Yesterday, having sought expert advice I cooked a lamb shank, which will also do Friday’s supper. I did not follow the advice given to the letter, but I believe that my interpretation was in keeping with the spirit of that advice, and it did work. Briefly, I put the shank in the centre of my stewing pot, distributing around it chopped leeks, potato and carrot, added some salt and in an unorthodox but undeniably successful hunch some dark soy sauce. To prevent the whole from drying out and burning in the course of a long cooking period I added a small cup of water (believing that the meat and the leeks had plenty of their own moisture and that no more was needed). I then placed the pot in my main oven, set at 125 degrees (cool enough for seriously long cooking, hot enough to be sure of finishing off any microbial nasties). I checked hourly, stirring and also regularly pouring liquid over the top of the meat, and six hours later at 7:30, the appointed time for my supper the moment of truth arrived. The result was delicious, although one more moment of truth awaits, when it comes to time to clean the stewing pot.
Included among my pictures accompanying this post is another of the book lots I imaged on Sunday, on which note…

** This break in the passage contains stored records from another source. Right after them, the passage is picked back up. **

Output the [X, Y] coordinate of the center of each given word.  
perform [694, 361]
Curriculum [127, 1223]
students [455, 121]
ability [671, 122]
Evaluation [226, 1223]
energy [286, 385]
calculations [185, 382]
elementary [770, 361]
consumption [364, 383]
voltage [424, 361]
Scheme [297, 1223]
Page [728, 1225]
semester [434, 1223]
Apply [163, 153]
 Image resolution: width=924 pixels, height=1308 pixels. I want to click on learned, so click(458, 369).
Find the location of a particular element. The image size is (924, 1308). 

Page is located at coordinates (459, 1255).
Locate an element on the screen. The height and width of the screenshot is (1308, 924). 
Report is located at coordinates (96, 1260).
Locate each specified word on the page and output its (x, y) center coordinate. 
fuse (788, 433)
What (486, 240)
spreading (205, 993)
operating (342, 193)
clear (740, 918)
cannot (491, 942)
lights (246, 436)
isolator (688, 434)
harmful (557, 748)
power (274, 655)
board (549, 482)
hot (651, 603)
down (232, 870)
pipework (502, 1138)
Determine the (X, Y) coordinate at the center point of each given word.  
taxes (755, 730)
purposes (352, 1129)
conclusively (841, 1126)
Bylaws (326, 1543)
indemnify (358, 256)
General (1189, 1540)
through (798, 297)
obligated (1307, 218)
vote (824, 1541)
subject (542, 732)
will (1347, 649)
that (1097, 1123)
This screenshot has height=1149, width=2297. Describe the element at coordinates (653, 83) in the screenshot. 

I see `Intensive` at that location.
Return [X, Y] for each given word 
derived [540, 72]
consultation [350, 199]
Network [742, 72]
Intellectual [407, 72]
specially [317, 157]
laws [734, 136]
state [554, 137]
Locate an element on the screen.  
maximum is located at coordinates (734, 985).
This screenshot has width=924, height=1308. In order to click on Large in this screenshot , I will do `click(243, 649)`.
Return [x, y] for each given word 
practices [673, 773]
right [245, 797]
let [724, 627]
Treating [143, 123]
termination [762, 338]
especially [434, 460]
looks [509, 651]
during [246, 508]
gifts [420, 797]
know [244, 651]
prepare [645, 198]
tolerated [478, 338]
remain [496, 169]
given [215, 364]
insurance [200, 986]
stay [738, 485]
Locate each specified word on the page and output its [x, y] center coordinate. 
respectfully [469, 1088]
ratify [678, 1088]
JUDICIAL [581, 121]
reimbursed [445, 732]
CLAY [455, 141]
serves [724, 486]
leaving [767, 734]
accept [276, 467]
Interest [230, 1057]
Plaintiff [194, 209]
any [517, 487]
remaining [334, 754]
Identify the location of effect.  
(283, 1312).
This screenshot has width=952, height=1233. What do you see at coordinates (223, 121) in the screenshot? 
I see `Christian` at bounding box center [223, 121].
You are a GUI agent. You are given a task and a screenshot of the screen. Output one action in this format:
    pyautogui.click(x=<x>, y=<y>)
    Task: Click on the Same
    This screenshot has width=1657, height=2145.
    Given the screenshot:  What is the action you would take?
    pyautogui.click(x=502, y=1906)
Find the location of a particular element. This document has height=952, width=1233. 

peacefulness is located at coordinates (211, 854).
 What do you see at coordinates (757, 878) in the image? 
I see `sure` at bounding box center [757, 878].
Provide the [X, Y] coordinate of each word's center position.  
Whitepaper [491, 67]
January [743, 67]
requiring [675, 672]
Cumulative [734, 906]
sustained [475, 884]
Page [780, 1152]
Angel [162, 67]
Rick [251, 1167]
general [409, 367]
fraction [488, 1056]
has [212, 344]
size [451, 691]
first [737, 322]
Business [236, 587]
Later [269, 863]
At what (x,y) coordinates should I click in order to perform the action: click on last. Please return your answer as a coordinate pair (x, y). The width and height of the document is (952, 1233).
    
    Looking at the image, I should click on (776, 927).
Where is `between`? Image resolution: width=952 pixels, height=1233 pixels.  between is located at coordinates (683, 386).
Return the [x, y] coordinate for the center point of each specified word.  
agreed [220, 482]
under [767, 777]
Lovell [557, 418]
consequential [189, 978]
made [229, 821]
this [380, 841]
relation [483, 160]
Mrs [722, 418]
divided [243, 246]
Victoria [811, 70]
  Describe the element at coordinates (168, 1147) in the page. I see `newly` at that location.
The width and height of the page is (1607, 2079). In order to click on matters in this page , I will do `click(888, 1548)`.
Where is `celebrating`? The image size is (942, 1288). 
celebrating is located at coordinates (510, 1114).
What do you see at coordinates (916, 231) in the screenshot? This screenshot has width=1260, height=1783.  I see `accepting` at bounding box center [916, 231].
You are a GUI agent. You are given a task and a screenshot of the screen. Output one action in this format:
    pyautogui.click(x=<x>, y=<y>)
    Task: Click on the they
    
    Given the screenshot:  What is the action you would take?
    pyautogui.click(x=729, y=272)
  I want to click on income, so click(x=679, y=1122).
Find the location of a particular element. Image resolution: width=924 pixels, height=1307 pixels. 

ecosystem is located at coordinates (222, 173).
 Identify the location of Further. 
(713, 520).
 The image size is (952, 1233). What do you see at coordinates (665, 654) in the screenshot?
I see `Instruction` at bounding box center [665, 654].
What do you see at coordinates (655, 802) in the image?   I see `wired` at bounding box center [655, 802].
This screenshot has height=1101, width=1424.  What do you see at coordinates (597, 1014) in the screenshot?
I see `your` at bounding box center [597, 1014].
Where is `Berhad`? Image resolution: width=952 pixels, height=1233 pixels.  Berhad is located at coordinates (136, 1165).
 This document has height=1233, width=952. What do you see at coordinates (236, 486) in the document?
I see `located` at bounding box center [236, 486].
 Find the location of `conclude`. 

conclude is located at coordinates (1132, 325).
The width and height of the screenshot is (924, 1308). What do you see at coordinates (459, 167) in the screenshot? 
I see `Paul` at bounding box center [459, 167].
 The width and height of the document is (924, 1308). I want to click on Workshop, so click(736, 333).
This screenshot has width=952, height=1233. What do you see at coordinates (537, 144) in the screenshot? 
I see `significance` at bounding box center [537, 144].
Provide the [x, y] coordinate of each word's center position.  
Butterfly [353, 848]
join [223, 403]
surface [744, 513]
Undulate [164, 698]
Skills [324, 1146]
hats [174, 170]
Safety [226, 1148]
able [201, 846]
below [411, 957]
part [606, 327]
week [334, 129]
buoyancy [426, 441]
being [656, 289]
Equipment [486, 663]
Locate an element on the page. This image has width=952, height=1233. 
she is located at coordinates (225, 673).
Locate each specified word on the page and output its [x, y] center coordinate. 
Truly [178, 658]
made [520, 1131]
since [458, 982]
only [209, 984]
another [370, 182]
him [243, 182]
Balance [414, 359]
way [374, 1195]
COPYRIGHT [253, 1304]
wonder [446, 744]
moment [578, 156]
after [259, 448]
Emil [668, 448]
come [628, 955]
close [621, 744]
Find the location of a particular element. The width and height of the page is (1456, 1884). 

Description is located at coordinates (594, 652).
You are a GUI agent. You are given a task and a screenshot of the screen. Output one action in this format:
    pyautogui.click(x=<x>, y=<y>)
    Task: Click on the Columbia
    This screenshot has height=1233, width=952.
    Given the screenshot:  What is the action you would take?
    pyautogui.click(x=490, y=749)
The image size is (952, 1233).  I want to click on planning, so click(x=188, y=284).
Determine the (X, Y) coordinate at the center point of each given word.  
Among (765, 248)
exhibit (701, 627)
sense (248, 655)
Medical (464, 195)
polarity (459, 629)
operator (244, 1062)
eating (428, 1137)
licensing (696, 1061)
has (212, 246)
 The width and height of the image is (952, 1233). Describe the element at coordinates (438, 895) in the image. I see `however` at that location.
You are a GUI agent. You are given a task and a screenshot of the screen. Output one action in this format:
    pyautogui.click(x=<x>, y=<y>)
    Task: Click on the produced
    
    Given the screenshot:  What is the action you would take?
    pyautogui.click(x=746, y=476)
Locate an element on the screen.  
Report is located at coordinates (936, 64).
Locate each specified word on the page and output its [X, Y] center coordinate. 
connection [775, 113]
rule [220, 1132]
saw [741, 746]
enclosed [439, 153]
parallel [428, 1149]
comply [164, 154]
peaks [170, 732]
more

After a productive morning working on the database I switched tack post lunch to other aspects of my job. Having loaded the book images from Sunday on to the computer, and got the OK to send off the now complete press release that I mentioned in my last post I imaged some more lots for the April sale.
The new lots were yet more books. The majority were obviously not going to be making big money but as you will see from the media attachments at the end of this post there were some gems sparkling amid the dung heap.
I expect to see something from my press release in the Lynn News because they went to the trouble of asking for a resized image that they could work with, which I duly supplied.
Next week I will be working on Wednesday to help prepare for the auction, and will be at the auction early on Thursday.
A couple of hours ago Fakenham was hit by an epic thunder/ hailstorm which had me very worried as I would have been a sitting duck had it still been raging when I finished work. However, in the sort of rapid transformation that English weather is uniquely capable of providing the sun was shining again by the time I left the office.